Hybrid nanoparticles self-assembled superstructures
Giorno 31 ottobre 2019, con inizio alle ore 14:00, presso l'Aula B del DFA, su invito della Dr.ssa Maria Josè Lo Faro, la Prof.ssa Valerie Marchi (Department of Physics and Chemistry, University of Rennes I, and CNRS, France) terrà un seminario dal titolo Hybrid nanoparticles self-assembled superstructures.
Il seminario è sponsorizzato dalla Catania Section di EPS Young Minds.
Tutti gli interessati, in particolare gli Studenti del CdL Magistrale in Physics e i Dottorandi in Physics o in Materials Science and Nanotechnologies, sono invitati a partecipare.
Nel periodo dal 28 al 31 ottobre la Prof.ssa Valerie Marchi sarà in visita presso il DFA. È possibile fruire di corsi e svolgere attività di tesi presso l'Università di Rennes I nell'ambito dell'accordo Erasmus+ stipulato con il DFA.

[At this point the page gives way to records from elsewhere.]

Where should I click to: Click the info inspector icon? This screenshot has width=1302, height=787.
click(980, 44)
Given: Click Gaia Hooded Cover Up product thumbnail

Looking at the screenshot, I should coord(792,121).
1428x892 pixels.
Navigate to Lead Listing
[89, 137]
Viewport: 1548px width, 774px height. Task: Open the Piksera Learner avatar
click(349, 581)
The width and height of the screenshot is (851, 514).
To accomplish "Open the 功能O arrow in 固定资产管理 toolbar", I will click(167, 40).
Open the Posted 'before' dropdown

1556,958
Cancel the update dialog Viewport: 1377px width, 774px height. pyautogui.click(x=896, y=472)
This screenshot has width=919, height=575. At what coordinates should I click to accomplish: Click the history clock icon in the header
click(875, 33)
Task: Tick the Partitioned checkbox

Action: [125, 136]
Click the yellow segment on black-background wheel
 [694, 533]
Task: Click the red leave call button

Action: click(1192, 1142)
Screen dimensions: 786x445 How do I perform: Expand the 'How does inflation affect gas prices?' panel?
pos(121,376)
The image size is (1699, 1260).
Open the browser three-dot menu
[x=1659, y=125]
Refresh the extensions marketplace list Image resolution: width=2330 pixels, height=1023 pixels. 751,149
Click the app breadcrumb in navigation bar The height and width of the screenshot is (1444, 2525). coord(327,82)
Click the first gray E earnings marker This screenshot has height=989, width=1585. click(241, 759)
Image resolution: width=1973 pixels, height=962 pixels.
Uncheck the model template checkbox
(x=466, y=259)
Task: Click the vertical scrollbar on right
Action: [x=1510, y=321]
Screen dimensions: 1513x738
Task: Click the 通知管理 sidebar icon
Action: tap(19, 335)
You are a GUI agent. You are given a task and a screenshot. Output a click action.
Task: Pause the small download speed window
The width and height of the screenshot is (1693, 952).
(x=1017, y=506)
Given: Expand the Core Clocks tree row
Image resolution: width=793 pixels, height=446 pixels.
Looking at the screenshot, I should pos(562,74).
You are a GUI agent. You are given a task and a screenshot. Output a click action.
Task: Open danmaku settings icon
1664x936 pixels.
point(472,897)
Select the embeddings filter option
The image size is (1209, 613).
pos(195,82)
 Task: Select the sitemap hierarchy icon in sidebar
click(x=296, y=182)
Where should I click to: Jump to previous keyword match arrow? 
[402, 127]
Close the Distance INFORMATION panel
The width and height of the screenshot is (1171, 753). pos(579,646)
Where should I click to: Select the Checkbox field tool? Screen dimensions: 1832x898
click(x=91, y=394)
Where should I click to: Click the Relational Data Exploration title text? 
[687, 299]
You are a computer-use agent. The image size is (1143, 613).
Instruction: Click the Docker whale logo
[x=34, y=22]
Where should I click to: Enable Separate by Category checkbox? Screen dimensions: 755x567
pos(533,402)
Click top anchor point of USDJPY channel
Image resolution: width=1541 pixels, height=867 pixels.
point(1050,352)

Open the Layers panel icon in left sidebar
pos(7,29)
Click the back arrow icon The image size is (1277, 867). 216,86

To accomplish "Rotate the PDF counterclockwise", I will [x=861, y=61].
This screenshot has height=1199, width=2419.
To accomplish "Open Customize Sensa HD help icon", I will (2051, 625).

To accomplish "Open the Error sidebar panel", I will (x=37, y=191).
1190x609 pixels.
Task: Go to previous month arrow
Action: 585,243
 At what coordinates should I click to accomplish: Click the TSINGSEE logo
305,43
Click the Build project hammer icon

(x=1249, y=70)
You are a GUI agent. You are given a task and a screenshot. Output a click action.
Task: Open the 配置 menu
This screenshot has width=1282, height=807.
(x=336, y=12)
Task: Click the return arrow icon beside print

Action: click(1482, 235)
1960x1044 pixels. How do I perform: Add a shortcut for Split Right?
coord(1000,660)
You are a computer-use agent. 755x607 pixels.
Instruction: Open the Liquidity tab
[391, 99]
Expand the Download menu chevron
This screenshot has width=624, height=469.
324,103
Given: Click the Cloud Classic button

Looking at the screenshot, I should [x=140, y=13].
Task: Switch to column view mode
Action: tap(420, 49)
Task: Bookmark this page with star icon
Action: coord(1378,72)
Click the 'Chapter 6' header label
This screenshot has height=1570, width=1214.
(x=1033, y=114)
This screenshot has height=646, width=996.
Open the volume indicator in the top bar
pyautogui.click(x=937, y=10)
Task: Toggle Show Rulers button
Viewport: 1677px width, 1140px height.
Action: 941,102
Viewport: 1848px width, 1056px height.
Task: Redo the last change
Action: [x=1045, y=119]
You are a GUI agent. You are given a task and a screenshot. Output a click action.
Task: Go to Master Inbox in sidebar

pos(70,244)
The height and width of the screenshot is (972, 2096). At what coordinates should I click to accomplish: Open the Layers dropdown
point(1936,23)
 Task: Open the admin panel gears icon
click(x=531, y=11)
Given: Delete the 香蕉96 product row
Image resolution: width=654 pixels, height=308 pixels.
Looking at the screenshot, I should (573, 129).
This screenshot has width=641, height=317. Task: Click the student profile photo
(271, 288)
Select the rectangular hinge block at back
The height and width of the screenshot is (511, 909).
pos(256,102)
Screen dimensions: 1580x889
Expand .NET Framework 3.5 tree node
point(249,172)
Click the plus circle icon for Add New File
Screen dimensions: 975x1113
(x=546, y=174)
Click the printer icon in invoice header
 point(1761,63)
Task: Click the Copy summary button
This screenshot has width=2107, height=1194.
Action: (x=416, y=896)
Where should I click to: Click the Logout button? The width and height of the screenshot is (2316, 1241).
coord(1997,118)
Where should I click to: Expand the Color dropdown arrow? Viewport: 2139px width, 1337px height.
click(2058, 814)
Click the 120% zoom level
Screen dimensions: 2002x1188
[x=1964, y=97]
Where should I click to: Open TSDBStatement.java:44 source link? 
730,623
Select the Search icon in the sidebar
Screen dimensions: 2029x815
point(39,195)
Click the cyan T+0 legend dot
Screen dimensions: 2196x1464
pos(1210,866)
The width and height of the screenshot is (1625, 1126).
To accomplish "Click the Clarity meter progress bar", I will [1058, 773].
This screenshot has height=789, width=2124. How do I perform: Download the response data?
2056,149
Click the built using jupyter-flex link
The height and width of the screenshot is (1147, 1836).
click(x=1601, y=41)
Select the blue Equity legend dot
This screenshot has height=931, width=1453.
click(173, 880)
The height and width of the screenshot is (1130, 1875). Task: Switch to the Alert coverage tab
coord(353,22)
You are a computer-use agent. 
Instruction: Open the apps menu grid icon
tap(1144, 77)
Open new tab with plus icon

Abstract. Self-assembled superstructures composed of metallic and semiconductor nanoparticles are key objects in nanoscience since they combine the chemical, optical, electronical properties of both types of nanoparticles and offer mesoscale functional interfaces with tailored optical collective properties. The inter distance in the hybrid emitter-plasmon colloidal assemblies is crucial to control the near-field coupling and optimize the optical response. In this respect, they have gathered an increasing interest from research groups worldwide in the last couple of years. The coupling of such nanoparticles with biomolecules is highly desirable and relevant for many aspects such as (i) high affinity and specificity of their molecular recognition properties to drive self-assembly, (ii), the rigidity of their well-defined 3D structure (iii) the incorporation of biological functionality thus opening opportunities for biological applications including biosensors and bioimaging. Here optically active hybrid nanostructures are constructed by coupling fluorescent quantum dots and plasmonic gold nanoparticles. The self-assembly is directed by the strong affinity between two artificial α-Repeat proteins that are introduced in the capping layers of the nanoparticles at a controlled surface density. The proteins have been engineered to exhibit a high mutual affinity, corresponding to a dissociation constant in the nanomolar range. The molecular recognition properties are conferred to the protein-functionalized quantum dots and gold nanoparticles as demonstrated by gel electrophoresis and Surface Plasmon Resonance technique. The structure of the large colloidal superstructures of complementary nanoparticles has been analyzed by transmission electron microscopy and X-ray scattering. The self-assembling process leads to a very well defined sub-10 nm interparticle distance that strongly affects the emission properties of the quantum dots in hybrid ensembles. Our results open the route to the design of hybrid emitter-plasmon colloidal assemblies with controlled near-field coupling and better optical response.